Apple Inc promoted longtime executive Jeff Williams to the role of Chief operating officer, reinstating the title previously held by Chief Executive Tim Cook, as part of a series of changes to the company’s leadership team, reported Reuters.
“Jeff is hands-down the best operations executive I’ve ever worked with,” Cook said in a statement.
Williams, who joined Apple in 1998, previously served as senior vice president of operations and oversaw development of the Apple Watch, the company’s first new product since the iPad.
Williams’ new job vaults him into the elite group of C-level executives, which includes chief design officer Jony Ive.
The title change formalizes a role Williams had been playing since Cook’s promotion, said analyst Tim Bajarin.

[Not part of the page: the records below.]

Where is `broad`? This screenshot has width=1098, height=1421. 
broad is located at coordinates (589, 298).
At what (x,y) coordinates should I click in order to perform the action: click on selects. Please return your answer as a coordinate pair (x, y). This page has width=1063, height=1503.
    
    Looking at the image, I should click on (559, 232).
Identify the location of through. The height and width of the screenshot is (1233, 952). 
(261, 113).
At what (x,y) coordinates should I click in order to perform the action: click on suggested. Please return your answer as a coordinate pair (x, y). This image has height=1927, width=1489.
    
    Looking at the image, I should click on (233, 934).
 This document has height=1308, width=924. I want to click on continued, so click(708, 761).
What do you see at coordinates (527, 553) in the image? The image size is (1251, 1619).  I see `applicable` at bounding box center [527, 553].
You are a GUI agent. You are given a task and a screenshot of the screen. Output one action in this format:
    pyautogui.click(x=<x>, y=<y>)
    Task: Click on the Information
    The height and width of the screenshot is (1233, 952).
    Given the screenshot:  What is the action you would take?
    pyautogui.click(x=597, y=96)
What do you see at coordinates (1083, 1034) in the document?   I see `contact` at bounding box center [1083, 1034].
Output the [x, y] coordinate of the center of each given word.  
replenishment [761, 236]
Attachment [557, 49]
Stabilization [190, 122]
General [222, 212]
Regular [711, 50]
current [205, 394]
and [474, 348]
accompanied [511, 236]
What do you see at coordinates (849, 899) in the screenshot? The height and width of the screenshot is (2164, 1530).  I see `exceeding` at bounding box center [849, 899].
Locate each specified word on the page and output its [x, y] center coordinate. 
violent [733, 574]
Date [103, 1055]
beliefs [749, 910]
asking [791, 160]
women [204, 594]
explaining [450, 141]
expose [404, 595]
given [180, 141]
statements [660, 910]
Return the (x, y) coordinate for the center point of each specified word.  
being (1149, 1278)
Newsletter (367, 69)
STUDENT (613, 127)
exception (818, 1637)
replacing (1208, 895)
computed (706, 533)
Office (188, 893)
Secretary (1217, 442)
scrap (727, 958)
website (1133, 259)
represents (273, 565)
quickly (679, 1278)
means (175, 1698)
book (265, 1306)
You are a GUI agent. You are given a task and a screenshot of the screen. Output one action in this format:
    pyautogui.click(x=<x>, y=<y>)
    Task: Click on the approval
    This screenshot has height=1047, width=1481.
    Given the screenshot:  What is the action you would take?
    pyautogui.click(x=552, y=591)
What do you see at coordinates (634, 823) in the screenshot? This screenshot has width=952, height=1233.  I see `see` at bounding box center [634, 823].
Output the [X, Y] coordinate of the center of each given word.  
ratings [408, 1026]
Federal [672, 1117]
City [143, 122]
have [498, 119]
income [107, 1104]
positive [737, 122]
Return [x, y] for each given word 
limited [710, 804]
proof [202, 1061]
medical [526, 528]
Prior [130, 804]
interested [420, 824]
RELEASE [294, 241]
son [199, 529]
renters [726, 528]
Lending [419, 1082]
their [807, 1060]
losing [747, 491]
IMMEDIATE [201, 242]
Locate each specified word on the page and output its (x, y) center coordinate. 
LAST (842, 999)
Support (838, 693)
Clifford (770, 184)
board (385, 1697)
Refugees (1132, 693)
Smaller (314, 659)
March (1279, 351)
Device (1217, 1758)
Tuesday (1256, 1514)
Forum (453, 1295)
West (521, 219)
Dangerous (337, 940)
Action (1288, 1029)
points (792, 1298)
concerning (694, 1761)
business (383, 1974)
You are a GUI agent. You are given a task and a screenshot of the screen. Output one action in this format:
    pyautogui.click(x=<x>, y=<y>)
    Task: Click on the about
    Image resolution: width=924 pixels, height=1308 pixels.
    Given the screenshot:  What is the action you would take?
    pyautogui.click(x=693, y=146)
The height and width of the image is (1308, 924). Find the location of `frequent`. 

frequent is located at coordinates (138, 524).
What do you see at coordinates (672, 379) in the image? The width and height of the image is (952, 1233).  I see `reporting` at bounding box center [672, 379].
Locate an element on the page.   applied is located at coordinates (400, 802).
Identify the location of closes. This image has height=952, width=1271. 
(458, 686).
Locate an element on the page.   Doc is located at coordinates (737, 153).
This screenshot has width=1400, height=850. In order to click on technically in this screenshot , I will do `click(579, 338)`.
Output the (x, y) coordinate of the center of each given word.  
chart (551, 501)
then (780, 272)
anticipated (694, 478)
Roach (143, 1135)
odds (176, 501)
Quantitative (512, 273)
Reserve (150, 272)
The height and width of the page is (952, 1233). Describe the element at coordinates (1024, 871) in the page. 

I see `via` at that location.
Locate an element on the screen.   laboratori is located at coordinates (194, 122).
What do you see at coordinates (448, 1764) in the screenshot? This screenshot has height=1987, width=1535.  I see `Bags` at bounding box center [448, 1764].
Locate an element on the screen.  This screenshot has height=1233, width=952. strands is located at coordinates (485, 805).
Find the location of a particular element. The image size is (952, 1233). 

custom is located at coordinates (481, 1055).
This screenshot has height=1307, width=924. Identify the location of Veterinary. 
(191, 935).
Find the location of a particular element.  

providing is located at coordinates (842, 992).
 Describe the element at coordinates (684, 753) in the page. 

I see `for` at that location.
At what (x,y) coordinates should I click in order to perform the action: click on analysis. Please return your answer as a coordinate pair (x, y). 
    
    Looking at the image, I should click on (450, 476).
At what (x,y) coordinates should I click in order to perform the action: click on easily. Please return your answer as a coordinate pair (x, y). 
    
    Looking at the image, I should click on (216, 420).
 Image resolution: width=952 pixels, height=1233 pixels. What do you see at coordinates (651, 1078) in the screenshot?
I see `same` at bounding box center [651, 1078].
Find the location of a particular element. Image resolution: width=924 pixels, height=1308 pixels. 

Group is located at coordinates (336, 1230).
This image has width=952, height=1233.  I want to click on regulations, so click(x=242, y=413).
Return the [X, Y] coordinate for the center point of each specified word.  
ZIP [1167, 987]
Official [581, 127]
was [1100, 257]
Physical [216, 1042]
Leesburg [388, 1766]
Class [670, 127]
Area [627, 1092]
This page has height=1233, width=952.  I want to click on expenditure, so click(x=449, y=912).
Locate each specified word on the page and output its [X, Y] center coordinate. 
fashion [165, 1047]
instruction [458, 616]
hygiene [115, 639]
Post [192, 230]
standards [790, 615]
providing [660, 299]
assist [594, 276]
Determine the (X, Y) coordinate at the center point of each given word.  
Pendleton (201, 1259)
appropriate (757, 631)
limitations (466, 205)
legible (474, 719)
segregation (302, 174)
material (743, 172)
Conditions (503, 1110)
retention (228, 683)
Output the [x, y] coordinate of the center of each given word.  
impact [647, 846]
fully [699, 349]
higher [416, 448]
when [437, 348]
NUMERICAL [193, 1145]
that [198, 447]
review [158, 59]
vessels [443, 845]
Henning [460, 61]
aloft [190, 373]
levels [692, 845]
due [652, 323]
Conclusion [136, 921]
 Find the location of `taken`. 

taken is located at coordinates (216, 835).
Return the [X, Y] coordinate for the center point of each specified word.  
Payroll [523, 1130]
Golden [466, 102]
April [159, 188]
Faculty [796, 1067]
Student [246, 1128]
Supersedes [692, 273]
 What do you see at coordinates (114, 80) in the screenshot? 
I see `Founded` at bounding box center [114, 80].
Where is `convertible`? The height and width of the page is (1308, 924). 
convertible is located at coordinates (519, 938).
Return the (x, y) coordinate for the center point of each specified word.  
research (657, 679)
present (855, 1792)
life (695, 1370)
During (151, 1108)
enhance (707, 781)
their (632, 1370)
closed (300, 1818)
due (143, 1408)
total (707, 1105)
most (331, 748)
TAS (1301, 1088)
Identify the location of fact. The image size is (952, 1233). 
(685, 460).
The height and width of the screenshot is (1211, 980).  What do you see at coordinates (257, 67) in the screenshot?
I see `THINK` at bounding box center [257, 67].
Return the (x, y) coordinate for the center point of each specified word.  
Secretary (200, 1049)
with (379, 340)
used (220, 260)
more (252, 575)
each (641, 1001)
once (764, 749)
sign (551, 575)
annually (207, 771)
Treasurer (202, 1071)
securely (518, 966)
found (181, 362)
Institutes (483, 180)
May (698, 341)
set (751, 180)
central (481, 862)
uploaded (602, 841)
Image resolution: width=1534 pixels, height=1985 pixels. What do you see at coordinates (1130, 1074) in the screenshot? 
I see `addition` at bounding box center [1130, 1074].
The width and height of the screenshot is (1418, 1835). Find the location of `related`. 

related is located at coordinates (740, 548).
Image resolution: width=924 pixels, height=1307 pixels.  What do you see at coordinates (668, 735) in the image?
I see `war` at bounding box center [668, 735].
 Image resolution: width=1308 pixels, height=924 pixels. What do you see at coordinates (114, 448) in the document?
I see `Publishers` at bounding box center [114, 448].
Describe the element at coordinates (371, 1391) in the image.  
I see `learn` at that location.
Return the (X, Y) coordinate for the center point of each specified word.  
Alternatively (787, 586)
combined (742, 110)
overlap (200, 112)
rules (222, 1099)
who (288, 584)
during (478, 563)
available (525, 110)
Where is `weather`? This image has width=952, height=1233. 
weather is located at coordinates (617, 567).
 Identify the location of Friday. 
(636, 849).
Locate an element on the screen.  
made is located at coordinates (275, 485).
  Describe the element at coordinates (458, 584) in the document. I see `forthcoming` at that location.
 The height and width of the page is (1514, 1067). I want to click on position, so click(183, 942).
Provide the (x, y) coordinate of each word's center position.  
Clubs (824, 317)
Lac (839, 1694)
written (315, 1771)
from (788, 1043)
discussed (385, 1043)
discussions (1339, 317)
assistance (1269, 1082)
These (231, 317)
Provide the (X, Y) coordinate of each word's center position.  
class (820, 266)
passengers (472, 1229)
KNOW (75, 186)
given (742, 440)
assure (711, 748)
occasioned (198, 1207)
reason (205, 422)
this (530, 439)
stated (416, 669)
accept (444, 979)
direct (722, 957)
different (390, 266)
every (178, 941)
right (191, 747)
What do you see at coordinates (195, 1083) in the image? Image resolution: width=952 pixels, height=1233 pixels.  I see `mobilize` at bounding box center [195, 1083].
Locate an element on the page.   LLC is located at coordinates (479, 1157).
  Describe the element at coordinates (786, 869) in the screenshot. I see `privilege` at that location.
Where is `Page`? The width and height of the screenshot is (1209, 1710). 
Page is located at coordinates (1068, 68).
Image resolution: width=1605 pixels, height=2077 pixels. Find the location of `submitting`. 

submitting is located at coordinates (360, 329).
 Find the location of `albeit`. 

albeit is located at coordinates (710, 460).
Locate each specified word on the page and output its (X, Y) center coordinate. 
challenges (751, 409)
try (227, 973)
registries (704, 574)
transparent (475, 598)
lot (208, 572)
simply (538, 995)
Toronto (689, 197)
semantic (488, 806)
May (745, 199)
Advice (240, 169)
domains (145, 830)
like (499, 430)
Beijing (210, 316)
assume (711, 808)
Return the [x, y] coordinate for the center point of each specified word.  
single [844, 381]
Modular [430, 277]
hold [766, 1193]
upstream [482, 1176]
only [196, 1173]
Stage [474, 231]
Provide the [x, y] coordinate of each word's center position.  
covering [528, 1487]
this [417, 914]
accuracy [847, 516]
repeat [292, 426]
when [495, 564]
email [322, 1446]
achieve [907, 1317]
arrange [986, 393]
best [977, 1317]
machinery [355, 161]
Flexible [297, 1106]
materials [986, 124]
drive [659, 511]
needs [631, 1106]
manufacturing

“(Williams) was trained by Tim,” he said. “He was the right person to take that position.”
According to WSJ, he is often referred to as “Tim Cook’s Tim Cook,” a nod to the important operations role that the Apple chief played for former CEO Steve Jobs before his death. Mr. Williams fills a role that had been vacant since Mr. Cook’s ascension to CEO in 2011.
Mr. Williams is known as a serious and understated executive who, according to a New Yorker article earlier this year drove a Toyota Camry until recently, even though he was awarded $66 million in restricted stock in fiscal 2012 and another $20 million in fiscal 2014.
In any case, Cook does not appear to be eyeing the exits, said former Apple executive Jean-Louis Gassée, who saw the leadership changes as a way to keep executives on their toes.
“I don’t see Tim Cook relinquishing the reins in any way,” he said. “I see him strengthening his hand.”
Apple also said on Thursday it would expand the responsibilities of global marketing chief Phil Schiller to include leading the Apple App Store.
The move will create greater accountability for improvements to the App Store, said Gassée, who hopes to see Apple do more to guide users to the best apps.
Apple said it had named Tor Myhren, the chief creative officer and president of ad agency Grey New York, as vice president of marketing communications, with responsibility for advertising campaigns. Mr. Myhren, who will join in early 2016, will succeed Hiroki Asai, who is leaving the company after 18 years.
Mr. Myhren is one of the most high-profile creative talents in the advertising industry, credited for helping turn around WPP PLC-owned Grey during his eight years at the agency.
He created well-known campaigns such as eTrade’s talking baby and Oprah Winfrey’s car giveaway in 2004, in which the talk show host gave 300 Pontiac cars to every member of her audience.